Mittwoch, 7. Januar 2009

Cupping coffee

I love cupping coffee. I love the in-your-face tastes and aromas that this method of drinking (or analyzing) coffee gives you, the overwhelming sensations you get when slurping, and if you forget to spit, the overcaffeinated funkyness afterwards. The totally obvious difference from coffee to coffee or roast to roast, as well as the very subtle similarities. The pure pleasure every sip gives you. Yet at the same time, I have major difficulties in describing what I taste, what I smell and what I see. I find it very hard to exactly point out what is it I taste in a specific coffee, and how it develops during cooling. As a bonus, I still (after all the years) haven't really grasped what the term 'chocolate' means in a coffee. There are so many different tastes in chocolate that I find it hard to say 'this espresso was especially chocolaty'. It's more than possible that I just don't get it, but it can't be that important as my palate seems to be working well enough - in last years cuptasting I had 6 out of the 8 triples right. Not too bad considering the cup tasting competition was the only 'real' cupping I've had during that year! Let's see what this year brings for me. Especially with my shiney new totally awesome cupping spoon ...

For more information on how to cup and evaluate, read Hasbean Steve's article and/or Marc Prince's introduction to cupping. Also, Wolfredo has an excellent series of german articles about cupping, so if you speak german and interested in this they're a must read ("Cupping Grundlagen" and "Kaffee verkosten, Schritte und Termini").
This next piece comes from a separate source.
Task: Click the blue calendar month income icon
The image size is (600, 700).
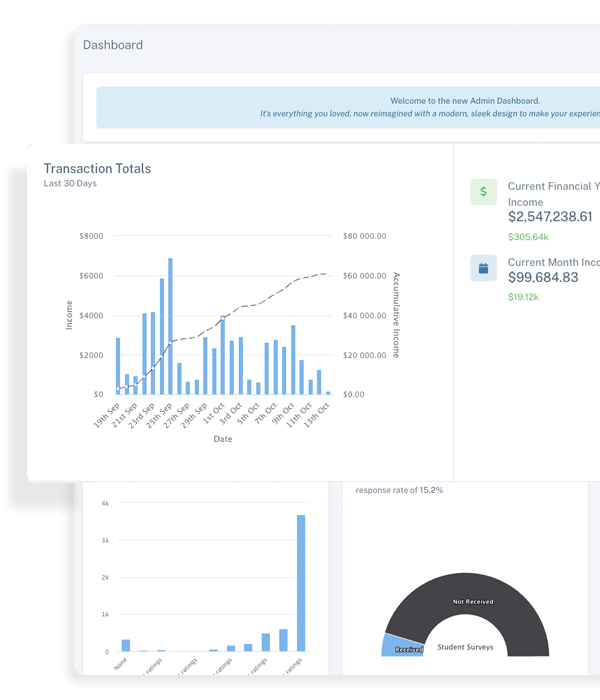Action: pos(484,268)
The only thing that can teach me describe coffee better is, I believe (and you guessed), more cupping. So a few days before christmas, I roasted three batches of IACs Yirgacheffe with slightly different profiles to different roast degrees - just before second crack, to start of second crack and a few seconds before rolling second. It was the first time I actually made three roasts in a row with an eye on keeping them as similar as possible, to just different roast degrees. Turned out not as complicated as imagined - Using a good scale, a (hopefully quit exact) thermocouple and nearly-full gas cartidges, it worked quite well. The whole flat smelled funny for a few hours, though, as my batches are 450g and each produces a lot of smoke. A real roaster would make this so much easier (at least I hope) and reproducable ...

So, here are my totally unscientific tasting notes (I tried using the Cupping Database from greenbean, but I as of yet fail miserably in quantifying my notes so I just kept writing)! The three batches are labelled #1 (before second crack), #2 (beginning of second) and #3 (before rolling second). I had two cuppings - the first only about 5 hours after roasting, the second two days after roasting. I think I'll never cup so early after roast again, as it was really, really misleading - after the first I had #1 written of as a misroast, but it developed really well afterwards.

First Cupping:

Cupping three Yirgacheffes

Second cupping:

And at day 10 after roast, #3 turned out to be a really tasty espresso. Very lovely, very berry, very satisying. I was quite sad after all the coffee was used up (some of it had to go as christmas presents, so I ran out quickly!).

So, that was my christmas coffee cupping, and I'll try to do more in the future. Perhaps I'll even write about them, but don't hold me responsible if I'm not! Oh and by the way: Happy new year 2009!